SOFTWARE ENGINEERING

Kafka & Kinesis

In Dunning & Friedman’s book Streaming Architecture, they state “a big difference between stream-based and traditional design … is that messaging layer plays a much more prominent role.”

I am streaming architecture’s biggest fan. So many possibilities open up when you de-couple producers from consumers, and let your messaging layer do the heavy lifting on persisting events. To get at some of the finer points I thought it could be fun to compare the open source project Apache Kafka with AWS’ pay-to-play Kinesis. Rather than put a firm barrier between the two, I’d like to move back and forth between them as we build a clearer picture of streaming architecture in action.
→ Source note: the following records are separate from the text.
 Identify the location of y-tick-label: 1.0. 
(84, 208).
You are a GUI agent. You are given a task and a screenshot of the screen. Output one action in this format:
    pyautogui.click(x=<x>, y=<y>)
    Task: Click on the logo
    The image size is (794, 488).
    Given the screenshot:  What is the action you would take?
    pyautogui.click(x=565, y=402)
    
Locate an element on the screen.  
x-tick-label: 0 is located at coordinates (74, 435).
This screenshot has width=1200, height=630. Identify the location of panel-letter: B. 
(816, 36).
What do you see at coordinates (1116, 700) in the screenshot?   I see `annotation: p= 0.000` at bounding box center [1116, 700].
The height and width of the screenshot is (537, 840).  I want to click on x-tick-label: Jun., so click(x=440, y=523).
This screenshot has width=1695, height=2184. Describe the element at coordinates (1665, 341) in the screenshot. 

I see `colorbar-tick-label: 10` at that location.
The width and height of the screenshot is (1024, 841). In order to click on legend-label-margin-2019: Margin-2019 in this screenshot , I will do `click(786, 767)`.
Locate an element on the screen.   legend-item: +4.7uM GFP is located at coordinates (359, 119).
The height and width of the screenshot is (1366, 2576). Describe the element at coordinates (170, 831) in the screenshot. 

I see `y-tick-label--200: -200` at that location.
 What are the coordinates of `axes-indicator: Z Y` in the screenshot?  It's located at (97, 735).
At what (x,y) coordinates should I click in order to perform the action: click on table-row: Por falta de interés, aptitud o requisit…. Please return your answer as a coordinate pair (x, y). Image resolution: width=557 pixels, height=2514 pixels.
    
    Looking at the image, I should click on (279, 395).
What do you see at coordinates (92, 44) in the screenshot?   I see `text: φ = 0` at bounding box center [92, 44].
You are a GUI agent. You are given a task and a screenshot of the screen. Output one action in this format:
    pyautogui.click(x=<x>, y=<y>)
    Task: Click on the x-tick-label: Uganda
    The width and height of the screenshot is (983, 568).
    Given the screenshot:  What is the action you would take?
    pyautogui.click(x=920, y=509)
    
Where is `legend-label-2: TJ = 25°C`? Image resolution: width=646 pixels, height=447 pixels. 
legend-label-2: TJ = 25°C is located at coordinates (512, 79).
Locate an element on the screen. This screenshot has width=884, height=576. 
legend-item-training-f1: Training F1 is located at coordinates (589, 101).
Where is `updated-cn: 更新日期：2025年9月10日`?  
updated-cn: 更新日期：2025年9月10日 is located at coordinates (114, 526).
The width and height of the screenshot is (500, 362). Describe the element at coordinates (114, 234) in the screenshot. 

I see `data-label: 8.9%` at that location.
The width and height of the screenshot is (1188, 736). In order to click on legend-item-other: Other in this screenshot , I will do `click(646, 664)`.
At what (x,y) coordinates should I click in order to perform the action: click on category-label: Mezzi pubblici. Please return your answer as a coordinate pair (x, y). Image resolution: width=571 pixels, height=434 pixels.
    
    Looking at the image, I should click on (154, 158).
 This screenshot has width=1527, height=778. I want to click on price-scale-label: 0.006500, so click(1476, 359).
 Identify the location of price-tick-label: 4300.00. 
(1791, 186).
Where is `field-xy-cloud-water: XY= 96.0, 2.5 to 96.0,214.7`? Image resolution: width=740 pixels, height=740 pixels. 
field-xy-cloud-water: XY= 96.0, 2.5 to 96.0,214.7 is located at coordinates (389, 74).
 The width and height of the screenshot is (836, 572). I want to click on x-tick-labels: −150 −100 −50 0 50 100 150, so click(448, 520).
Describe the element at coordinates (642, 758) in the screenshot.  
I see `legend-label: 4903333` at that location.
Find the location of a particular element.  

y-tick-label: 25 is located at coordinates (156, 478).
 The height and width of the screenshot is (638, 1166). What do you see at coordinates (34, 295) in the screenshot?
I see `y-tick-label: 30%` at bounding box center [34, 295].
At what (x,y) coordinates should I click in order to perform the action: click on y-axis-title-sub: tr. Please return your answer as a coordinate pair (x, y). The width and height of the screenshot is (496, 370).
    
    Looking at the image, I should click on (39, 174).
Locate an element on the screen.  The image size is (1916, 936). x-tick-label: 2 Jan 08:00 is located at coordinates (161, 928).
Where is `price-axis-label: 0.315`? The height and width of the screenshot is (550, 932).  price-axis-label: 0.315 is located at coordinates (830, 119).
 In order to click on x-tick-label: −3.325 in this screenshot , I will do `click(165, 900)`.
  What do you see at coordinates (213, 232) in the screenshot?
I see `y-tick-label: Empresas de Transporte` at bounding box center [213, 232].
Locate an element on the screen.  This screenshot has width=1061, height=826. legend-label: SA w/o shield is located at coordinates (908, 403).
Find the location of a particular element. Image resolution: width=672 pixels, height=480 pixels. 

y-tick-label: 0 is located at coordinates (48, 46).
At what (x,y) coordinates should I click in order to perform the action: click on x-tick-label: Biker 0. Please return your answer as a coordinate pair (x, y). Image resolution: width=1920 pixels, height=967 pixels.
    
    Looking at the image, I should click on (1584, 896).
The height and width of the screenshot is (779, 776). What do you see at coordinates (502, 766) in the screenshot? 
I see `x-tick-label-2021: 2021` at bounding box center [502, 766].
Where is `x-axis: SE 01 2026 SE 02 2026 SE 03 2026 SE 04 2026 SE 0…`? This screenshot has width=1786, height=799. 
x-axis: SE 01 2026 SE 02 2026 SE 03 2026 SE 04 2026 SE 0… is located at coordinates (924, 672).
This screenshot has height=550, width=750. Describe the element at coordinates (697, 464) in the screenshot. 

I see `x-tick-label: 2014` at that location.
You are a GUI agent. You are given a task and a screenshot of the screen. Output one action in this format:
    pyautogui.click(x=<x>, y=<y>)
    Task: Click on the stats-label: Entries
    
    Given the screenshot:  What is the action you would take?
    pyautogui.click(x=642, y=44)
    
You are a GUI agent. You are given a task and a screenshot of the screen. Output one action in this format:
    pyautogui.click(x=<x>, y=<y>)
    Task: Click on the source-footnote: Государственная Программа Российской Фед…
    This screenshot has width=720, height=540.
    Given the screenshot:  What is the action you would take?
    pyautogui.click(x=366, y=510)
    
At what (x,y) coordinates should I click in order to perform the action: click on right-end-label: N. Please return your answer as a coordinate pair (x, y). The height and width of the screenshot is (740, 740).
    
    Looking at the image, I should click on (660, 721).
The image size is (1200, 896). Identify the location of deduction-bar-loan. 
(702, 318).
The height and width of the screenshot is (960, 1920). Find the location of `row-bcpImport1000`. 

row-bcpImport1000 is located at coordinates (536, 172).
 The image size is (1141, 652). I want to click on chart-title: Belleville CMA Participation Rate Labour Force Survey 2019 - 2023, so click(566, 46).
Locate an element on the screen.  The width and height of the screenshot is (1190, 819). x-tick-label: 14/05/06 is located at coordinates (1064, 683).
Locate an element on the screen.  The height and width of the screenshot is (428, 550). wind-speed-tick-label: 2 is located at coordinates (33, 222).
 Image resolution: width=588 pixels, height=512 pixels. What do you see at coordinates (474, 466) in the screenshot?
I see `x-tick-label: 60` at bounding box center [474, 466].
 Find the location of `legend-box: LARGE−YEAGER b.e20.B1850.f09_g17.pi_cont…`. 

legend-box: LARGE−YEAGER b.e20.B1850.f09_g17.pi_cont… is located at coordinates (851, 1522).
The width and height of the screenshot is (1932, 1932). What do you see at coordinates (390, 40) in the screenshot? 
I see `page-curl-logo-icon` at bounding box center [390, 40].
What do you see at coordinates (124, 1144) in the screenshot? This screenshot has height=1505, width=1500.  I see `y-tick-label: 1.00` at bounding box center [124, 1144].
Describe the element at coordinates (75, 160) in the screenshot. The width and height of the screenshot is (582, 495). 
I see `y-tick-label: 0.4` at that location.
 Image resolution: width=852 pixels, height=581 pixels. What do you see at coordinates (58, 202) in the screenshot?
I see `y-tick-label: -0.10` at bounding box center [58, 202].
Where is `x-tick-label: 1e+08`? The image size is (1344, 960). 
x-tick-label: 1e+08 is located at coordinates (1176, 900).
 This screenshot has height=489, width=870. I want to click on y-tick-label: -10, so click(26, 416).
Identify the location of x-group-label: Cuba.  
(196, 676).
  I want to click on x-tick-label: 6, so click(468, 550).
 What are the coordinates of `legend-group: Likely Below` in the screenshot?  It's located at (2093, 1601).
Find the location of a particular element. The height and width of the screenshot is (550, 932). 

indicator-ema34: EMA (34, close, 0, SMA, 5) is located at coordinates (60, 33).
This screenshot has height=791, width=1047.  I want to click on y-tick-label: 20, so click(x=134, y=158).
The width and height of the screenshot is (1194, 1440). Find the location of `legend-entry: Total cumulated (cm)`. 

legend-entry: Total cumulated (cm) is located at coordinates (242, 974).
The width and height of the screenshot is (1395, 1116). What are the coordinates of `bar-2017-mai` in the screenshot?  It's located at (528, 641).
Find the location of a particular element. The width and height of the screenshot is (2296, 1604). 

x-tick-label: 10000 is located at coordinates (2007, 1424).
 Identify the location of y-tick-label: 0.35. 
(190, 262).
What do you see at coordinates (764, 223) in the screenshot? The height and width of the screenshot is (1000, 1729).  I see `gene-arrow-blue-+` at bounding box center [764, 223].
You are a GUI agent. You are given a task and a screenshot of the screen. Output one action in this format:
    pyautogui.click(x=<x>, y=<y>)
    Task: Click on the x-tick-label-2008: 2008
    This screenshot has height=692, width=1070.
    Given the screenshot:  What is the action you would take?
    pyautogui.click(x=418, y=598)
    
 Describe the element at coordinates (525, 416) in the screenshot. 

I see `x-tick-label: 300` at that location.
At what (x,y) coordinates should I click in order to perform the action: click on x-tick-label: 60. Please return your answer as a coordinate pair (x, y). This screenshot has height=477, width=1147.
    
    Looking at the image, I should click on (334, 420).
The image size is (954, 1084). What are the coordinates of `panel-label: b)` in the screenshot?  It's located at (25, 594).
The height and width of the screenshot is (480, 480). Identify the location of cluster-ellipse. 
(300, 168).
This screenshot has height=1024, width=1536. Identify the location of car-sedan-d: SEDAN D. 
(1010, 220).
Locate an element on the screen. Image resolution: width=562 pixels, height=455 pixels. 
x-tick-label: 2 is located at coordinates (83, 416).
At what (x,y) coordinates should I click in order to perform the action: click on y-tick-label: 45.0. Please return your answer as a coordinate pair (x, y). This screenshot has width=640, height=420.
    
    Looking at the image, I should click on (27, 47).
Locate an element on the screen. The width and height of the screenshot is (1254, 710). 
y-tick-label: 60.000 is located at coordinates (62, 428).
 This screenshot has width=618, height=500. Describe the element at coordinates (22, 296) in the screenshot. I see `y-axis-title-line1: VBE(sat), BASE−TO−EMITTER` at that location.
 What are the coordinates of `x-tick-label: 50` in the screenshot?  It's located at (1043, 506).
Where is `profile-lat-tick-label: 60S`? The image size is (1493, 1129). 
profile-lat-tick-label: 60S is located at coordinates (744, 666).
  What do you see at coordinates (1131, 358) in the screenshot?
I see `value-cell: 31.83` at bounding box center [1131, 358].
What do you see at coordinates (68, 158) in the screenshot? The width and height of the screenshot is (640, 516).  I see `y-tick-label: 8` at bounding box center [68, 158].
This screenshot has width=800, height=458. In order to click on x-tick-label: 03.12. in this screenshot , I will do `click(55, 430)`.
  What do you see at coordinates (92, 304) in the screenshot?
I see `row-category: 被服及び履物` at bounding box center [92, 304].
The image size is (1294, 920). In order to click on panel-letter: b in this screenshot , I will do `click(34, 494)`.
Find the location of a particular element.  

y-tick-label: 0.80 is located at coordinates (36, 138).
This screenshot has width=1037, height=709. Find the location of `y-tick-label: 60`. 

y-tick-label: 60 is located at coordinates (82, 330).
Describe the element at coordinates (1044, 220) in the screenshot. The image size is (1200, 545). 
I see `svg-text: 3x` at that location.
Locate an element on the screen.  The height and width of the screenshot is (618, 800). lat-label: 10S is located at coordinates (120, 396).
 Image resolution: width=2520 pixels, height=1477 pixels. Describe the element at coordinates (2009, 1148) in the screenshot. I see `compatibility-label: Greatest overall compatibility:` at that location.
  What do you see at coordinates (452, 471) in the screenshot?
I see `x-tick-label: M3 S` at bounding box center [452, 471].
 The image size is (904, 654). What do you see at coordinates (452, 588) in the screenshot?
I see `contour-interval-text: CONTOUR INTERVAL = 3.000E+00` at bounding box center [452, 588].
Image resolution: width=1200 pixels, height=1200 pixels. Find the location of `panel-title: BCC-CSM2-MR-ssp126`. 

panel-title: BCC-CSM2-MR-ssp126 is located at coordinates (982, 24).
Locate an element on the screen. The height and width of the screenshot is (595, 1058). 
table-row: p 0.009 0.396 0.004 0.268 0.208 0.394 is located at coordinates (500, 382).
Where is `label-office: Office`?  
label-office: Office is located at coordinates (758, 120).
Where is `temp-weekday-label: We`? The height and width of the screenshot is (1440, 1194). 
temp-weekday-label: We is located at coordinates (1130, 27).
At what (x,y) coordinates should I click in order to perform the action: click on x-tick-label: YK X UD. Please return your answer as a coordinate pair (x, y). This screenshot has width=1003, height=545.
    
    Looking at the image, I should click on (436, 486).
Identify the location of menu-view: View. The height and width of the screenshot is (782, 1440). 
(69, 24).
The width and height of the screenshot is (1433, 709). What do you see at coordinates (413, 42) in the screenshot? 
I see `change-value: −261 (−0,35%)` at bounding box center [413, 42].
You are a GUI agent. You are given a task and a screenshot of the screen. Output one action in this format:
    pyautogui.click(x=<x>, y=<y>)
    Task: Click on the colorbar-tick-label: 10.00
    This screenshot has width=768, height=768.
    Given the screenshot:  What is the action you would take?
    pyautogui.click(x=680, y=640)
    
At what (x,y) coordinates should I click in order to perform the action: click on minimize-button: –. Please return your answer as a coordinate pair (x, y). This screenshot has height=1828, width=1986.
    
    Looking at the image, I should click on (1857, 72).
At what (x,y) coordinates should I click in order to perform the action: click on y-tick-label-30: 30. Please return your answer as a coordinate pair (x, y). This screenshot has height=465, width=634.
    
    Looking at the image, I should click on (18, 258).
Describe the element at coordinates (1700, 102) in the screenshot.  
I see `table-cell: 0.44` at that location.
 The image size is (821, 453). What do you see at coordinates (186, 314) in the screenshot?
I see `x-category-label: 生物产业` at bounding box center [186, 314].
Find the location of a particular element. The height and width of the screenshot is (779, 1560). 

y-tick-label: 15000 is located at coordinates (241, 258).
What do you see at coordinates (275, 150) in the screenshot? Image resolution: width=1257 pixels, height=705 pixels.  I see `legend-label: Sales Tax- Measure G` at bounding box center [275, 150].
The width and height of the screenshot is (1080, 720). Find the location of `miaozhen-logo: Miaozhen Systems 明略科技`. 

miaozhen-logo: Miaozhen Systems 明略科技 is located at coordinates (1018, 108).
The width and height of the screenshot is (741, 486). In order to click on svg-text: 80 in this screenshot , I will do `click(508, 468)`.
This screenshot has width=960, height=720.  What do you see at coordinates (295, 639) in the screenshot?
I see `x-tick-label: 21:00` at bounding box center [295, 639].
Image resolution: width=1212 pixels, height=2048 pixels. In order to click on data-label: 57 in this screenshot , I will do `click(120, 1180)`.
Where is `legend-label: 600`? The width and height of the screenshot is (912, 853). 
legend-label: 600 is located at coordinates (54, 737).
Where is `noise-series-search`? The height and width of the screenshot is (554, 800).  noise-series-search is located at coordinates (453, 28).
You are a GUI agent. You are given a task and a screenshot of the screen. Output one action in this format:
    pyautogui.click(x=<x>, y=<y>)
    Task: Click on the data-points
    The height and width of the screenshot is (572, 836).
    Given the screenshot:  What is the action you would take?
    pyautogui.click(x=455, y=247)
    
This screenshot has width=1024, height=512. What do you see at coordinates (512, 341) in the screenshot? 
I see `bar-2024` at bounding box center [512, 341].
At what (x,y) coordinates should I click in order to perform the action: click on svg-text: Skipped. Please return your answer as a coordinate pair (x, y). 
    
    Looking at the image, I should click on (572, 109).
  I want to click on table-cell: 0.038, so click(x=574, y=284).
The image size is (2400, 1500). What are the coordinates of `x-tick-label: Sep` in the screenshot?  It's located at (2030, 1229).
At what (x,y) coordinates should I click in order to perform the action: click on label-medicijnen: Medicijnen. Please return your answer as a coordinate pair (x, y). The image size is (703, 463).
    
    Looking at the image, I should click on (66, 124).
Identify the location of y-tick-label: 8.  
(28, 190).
But first, some facts about each.

Kafka

Language-support & Installation for Kafka

Before we go to far, let’s get real about language-support. When I first used Kafka, I worked with a Python client called kafka-python, and there’s also Parsely’s pykakfa, amongst others. The being said, you will quickly follow the documentation breadcumbs back to their source, and see that Kafka is written in Scala and Java, and the best documentation on the block (written by Confluent) assumes you are developing in Scala or Java. Even if you plan to work with a Python client, I encourage you install the Confluent platform so you can follow along with their support documentation.

Replay

Replaying a kafka topic from a given offset (the unique identifier of a record in a paritition) is one of the great features that shows of Kafka’s persistance. But how do we do it?

Kafka Streams

A whole world of opportunities open up with Kafka Stream, as the duality of streams and tables (one being able to transform into the other) creates many possibilities for creating streams with enriched, processe data.

Kinesis

Terminology

Perhaps the biggest terminology is that Kinesis has streams, where Kafka has topics. Kinesis streams can be partitioned into shards, and each shared has it’s own unique partition key. Shards are composed of data records, and each data record is composed of a unique sequence number, partition key, and data blob.